Cerebrospinal fluid (CSF) testing, done through a lumbar puncture, measures levels of two key proteins. One is amyloid-beta 42, which drops in spinal fluid when it gets trapped in brain plaques instead of flowing freely. The other is phosphorylated tau (p-tau), which rises as tau tangles form. The ratio between these two proteins is particularly telling. Mayo Clinic Laboratories uses a p-tau to amyloid-beta 42 ratio cutoff of 0.028: a ratio at or below that level agrees with a normal amyloid PET scan 92% of the time, while a ratio above it agrees with an abnormal PET scan 92% of the time.

These biomarkers feed into a classification system that researchers and clinicians call the ATN framework, which stands for Amyloid, Tau, and Neurodegeneration. Each component is rated as normal or abnormal based on fluid tests or imaging. A person with abnormal amyloid alone falls on the “Alzheimer’s continuum.” When both amyloid and tau are abnormal, regardless of the neurodegeneration marker, that combination denotes Alzheimer’s disease.

Blood Tests: A Newer, Simpler Option

Blood-based biomarker tests represent a major shift in how Alzheimer’s can be detected.

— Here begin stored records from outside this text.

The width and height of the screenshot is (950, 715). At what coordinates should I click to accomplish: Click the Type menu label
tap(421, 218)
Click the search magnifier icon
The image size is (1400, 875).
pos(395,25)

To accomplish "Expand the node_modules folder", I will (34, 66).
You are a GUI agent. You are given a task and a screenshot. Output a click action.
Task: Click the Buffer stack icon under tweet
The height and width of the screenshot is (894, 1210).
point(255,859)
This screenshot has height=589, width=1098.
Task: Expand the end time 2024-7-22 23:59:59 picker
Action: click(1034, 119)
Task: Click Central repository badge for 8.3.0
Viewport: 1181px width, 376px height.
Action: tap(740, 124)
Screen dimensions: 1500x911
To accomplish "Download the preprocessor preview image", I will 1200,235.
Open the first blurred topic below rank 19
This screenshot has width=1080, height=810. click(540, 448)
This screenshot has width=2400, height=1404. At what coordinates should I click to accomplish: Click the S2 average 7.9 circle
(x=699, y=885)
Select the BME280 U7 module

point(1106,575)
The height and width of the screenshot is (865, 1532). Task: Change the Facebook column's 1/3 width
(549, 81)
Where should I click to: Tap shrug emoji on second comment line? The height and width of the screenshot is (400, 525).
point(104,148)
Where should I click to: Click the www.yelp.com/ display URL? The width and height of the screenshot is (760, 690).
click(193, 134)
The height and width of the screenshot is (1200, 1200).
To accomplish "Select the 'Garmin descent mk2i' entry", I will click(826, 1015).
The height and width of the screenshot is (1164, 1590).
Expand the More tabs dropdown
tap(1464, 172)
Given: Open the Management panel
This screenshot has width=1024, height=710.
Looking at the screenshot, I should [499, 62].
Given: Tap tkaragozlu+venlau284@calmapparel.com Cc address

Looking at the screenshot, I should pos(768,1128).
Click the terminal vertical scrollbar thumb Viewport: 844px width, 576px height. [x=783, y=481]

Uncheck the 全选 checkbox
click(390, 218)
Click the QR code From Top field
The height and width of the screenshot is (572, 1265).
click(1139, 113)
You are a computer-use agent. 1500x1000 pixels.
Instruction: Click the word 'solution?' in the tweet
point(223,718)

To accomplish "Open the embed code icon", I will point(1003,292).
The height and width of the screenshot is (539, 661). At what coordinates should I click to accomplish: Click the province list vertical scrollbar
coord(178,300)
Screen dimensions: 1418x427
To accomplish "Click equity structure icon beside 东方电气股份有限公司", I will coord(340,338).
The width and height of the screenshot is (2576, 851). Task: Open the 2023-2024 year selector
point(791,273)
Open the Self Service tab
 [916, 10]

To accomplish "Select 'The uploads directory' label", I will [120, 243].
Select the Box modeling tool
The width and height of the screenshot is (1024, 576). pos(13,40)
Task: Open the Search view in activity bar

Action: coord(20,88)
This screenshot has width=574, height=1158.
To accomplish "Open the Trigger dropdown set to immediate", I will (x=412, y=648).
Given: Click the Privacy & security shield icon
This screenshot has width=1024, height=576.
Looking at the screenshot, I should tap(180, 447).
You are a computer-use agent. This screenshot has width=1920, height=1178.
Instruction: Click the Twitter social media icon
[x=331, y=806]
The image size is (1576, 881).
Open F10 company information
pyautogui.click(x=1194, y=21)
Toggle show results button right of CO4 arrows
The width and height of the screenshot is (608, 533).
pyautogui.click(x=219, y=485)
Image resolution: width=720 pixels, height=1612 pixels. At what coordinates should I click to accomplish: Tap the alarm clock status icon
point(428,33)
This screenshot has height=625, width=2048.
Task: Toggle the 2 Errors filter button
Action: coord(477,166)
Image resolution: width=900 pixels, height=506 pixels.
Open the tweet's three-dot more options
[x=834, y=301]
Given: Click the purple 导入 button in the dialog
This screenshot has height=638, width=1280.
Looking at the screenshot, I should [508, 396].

The most promising measures a form of tau protein called p-tau217 in the blood, which reflects both amyloid plaque buildup and tau pathology in the brain. An FDA-cleared blood test using this marker showed 99% sensitivity and 85% specificity in a research cohort, with 95% overall diagnostic accuracy. That means it catches nearly every true case and correctly identifies most people who don’t have the disease.

Real-world performance has been more mixed. When the same test was evaluated in a clinical population (patients referred from regular medical practice rather than carefully selected research participants), sensitivity held at 100% but specificity dropped to 23%, meaning many people without Alzheimer’s received a positive result. This gap highlights that blood tests are best used as part of the broader diagnostic workup, not as a definitive answer on their own. Still, they offer a much less invasive starting point than a spinal tap or PET scan, and they’re likely to play a growing role in primary care settings.

Genetic Testing and Risk Assessment

You may have heard about the APOE gene, particularly the APOE4 variant, which is the strongest known genetic risk factor for late-onset Alzheimer’s. Genetic testing can identify whether you carry one or two copies of this variant, but the results are not a diagnosis. Many people with APOE4 never develop Alzheimer’s, and many people without it do. The test identifies a risk factor, not the disease itself.

A doctor might recommend APOE testing if you’ve already been diagnosed with Alzheimer’s, since your genetic profile can help guide treatment decisions, particularly regarding newer targeted therapies where APOE4 status affects both eligibility and risk of side effects. For people without symptoms, the test is voluntary and comes with the complexity of learning about a risk you may or may not be able to act on.

How Long the Process Takes

The full diagnostic workup can stretch over several appointments and many months, though in some cases a diagnosis comes together more quickly. A typical path might begin with a visit to your primary care doctor, who performs initial cognitive screening and orders blood work and an MRI. If results point toward a neurodegenerative cause, you’re referred to a neurologist or memory clinic for more specialized testing, which could include CSF analysis, PET imaging, or blood-based biomarker tests.

Each of these steps involves scheduling, waiting for results, and sometimes repeating tests to confirm findings. The process can feel slow, but the layered approach exists because so many conditions mimic Alzheimer’s symptoms, including depression, medication side effects, other forms of dementia, and normal age-related memory changes. Getting the diagnosis right matters enormously, both for accessing appropriate treatment and for planning ahead.